- WORK TASK -
Read the records below and report each line in which "Select" occurs.

*****

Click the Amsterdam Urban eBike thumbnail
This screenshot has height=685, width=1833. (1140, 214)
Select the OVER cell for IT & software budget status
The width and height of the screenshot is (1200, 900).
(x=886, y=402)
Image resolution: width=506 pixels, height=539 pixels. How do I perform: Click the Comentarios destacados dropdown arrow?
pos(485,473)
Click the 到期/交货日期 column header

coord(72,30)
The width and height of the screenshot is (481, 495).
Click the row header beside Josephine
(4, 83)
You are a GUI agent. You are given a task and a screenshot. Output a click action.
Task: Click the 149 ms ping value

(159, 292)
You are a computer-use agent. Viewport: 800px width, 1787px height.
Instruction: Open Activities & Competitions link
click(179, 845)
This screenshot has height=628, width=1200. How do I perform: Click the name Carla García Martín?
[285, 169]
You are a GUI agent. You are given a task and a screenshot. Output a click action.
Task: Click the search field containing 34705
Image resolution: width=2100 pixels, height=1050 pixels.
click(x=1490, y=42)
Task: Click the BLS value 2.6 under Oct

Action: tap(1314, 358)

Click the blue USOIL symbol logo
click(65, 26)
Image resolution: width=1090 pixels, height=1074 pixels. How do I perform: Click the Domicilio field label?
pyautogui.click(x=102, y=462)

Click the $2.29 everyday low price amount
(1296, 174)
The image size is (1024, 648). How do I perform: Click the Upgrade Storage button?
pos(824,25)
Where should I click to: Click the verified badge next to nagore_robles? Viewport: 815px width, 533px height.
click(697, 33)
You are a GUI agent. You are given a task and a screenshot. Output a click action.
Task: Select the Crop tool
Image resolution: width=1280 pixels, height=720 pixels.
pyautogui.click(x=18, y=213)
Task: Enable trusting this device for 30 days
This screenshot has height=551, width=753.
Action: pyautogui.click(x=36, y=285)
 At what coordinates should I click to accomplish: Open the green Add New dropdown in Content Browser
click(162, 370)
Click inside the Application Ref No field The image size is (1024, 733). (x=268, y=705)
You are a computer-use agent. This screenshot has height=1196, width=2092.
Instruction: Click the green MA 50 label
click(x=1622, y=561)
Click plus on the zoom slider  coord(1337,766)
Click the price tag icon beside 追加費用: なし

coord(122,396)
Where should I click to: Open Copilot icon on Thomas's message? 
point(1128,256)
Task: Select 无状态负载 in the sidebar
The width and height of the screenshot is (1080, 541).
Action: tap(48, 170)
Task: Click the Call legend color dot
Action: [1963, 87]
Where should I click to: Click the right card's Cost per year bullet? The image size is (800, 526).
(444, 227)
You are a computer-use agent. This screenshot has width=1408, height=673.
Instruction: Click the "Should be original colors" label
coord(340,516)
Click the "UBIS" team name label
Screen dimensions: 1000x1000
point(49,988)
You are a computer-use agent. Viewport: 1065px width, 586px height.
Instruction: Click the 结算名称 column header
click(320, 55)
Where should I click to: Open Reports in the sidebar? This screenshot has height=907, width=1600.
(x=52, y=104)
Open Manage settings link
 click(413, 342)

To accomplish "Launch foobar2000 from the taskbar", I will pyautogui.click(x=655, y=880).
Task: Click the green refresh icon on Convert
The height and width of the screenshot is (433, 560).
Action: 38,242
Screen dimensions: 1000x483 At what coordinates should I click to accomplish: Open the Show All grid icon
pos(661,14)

*****

- ANSWER AREA -
Select the OVER cell for IT & software budget status
Task: Select the Crop tool
Task: Select 无状态负载 in the sidebar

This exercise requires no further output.